Dozens of hill-country sites dated to the period that archaeologists call the Iron Age I (c. 1200–1000 B.C.E.) reflect the “Israelite settlement” in Canaan. Until the 1960s, scholars unanimously concluded that the newcomers came from the desert or desert fringes to the east—the question was whether the Israelites came by military conquest or by peaceful infiltration. In subsequent decades, a new theory emerged: that the early Israelites were indigenous to Canaan and were pastoralists who lived on the fringes of settled areas. In “Searching for Israelite Origins,” Israel Finkelstein examines and compares archaeological finds of the hill-country Iron I sites with those of the Late Bronze Age urban centers in an attempt to decipher the riddle of how the Israelites first settled in the hill country of Israel.
A proponent of the theory that the early Israelites came from the desert fringes, Adam Zertal presents finds from his archaeological survey of the hill country of Manasseh in “Israel Enters Canaan—Following the Pottery Trail.” Zertal uncovered substantial evidence that this area was the place where the Israelites first entered Canaan, perhaps from east of the Jordan River.
Foot-shaped sites have been found throughout the Jordan Valley, including an extraordinary cultic site on Mt. Ebal. In “Israelite Footprints,” Ralph K. Hawkins questions whether these foot-shaped enclosures were built by the Israelites as they entered the Promised Land—and whether the Mt. Ebal altar is the Israelite altar described in Joshua 8.
Hidden in the Jordan Valley, Khirbet el-Mastarah may represent an early Israelite settlement. As described by Ralph K. Hawkins and David Ben-Shlomo in “Khirbet el-Mastarah: An Early Israelite Settlement?” the site contains numerous enclosures and structures, which appear to have been used by a nomadic or semi-nomadic group at the beginning of the Iron Age (c. 1200 B.C.E.).
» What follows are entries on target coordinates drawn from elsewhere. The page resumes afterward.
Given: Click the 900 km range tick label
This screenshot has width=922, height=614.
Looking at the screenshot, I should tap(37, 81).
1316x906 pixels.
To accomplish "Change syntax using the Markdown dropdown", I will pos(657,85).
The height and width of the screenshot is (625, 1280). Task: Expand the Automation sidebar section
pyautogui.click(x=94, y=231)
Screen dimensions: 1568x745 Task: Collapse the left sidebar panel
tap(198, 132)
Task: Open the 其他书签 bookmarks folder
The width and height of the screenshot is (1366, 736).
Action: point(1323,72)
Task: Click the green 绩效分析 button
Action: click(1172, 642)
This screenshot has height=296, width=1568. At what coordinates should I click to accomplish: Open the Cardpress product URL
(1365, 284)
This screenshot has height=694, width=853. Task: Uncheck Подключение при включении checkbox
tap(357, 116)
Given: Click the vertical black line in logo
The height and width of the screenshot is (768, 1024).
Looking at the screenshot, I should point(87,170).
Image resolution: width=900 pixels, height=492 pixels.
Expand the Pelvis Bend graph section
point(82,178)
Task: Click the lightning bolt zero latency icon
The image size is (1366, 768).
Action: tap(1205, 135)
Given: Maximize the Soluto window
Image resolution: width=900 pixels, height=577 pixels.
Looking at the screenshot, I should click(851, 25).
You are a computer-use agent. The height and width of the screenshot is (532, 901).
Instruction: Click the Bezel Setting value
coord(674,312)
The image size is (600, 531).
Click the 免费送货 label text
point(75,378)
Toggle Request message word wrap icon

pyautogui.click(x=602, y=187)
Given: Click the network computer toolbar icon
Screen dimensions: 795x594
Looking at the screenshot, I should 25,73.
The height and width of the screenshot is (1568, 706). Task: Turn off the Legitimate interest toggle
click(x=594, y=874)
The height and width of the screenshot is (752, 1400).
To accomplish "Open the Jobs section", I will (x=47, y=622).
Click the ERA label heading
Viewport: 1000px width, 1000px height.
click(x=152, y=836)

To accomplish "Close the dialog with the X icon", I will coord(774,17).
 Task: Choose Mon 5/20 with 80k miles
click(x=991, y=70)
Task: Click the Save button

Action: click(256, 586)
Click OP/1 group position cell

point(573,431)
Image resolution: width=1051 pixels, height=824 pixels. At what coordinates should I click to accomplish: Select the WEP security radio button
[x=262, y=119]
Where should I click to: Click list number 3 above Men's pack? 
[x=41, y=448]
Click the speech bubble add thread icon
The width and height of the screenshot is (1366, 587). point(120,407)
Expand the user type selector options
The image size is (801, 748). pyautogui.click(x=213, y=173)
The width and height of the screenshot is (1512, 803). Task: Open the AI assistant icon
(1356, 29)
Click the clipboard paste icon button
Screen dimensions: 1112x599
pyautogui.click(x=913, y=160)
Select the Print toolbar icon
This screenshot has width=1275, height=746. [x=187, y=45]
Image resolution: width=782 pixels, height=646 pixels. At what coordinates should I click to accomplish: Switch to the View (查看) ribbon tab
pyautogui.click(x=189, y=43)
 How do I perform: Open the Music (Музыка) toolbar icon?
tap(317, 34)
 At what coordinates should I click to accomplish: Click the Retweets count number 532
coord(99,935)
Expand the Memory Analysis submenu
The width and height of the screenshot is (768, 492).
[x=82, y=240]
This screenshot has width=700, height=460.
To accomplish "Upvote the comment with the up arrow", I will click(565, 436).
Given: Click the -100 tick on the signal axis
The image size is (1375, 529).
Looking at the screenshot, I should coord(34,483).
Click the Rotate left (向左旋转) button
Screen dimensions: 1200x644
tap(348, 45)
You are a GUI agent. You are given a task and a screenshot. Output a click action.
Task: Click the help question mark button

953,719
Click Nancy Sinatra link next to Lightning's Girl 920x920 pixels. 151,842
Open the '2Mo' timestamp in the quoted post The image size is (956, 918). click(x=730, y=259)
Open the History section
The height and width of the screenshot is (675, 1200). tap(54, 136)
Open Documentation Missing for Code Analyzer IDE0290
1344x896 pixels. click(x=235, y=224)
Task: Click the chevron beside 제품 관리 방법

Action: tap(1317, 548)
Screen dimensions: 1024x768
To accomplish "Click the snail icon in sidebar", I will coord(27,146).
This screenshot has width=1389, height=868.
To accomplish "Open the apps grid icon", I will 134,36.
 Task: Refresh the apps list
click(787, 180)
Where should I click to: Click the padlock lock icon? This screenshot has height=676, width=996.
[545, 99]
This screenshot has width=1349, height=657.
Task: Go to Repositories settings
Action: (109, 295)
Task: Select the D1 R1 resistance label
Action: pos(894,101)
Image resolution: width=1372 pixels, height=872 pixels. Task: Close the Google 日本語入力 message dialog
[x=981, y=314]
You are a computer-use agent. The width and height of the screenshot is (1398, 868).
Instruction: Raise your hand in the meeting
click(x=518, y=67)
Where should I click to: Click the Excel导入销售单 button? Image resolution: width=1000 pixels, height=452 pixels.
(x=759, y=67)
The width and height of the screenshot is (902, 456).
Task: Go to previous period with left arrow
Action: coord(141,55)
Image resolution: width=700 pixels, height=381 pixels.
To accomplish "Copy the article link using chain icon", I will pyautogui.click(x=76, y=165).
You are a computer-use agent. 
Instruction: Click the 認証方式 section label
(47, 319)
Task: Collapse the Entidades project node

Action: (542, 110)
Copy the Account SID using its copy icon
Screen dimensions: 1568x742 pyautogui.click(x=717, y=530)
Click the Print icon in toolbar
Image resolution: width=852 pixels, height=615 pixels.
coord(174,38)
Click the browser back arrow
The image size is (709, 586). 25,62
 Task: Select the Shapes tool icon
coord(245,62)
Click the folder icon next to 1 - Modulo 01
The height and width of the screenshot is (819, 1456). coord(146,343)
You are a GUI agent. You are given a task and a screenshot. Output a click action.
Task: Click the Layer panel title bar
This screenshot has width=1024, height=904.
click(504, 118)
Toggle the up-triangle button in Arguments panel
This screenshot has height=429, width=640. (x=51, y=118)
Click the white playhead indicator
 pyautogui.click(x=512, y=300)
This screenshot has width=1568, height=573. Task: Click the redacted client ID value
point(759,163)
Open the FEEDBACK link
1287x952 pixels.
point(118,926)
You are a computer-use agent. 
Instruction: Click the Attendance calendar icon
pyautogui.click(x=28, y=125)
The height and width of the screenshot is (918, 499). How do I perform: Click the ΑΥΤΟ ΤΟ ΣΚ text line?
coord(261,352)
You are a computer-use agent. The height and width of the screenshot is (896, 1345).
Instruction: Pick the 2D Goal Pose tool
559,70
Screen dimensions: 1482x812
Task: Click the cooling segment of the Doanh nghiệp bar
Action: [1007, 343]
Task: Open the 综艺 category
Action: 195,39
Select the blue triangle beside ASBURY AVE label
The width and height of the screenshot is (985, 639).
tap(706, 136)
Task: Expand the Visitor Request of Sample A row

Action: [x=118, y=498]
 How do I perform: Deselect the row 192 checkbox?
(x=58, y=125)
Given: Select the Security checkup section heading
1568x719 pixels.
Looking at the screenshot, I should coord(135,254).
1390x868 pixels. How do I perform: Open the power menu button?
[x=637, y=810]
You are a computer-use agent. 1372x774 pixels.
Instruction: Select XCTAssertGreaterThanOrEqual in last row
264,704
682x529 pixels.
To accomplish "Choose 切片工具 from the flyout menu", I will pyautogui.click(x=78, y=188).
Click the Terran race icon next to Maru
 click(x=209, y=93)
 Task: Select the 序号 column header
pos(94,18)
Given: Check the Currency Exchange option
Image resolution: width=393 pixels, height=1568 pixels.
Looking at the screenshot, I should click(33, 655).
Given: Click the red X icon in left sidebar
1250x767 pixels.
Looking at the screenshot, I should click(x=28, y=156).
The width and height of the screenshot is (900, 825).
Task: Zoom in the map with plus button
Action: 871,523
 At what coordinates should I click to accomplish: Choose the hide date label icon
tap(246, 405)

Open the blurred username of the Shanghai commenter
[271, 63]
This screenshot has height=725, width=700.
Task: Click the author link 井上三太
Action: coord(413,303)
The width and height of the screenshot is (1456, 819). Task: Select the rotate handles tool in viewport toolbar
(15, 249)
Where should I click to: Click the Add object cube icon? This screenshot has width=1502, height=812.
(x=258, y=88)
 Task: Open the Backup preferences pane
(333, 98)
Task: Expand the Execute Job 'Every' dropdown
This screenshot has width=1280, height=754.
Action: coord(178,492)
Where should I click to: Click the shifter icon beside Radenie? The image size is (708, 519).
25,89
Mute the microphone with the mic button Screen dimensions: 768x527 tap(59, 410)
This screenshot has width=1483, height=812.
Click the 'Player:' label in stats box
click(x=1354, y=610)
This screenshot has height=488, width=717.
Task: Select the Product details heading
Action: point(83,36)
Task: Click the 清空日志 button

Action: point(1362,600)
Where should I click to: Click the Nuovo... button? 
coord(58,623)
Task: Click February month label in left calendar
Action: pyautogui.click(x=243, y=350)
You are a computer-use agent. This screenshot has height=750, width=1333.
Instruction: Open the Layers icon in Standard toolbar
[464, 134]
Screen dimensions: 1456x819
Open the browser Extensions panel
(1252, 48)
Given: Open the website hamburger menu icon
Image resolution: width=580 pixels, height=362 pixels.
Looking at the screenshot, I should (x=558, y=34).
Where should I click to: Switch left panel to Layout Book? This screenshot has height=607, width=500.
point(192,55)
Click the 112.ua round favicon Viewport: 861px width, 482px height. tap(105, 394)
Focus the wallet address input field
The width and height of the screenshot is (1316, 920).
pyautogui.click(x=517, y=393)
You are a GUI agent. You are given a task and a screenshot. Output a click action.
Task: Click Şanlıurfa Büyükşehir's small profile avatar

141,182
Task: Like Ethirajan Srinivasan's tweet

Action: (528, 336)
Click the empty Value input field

Most scholars agree that ancient Israel first appeared in the highlands of Canaan in about 1200 B.C.E. Here disparate bands of newly settled farmers and herders gradually coalesced into a single people united by their deity Yahweh. While some have argued that this new population originated in the coastal Canaanite cities, Anson F. Rainey in “Inside, Outside: Where Did the Early Israelites Come From?” offers compelling evidence that the earliest Israelites actually arose in the vast steppe lands east of the Jordan, just as the Bible recounts.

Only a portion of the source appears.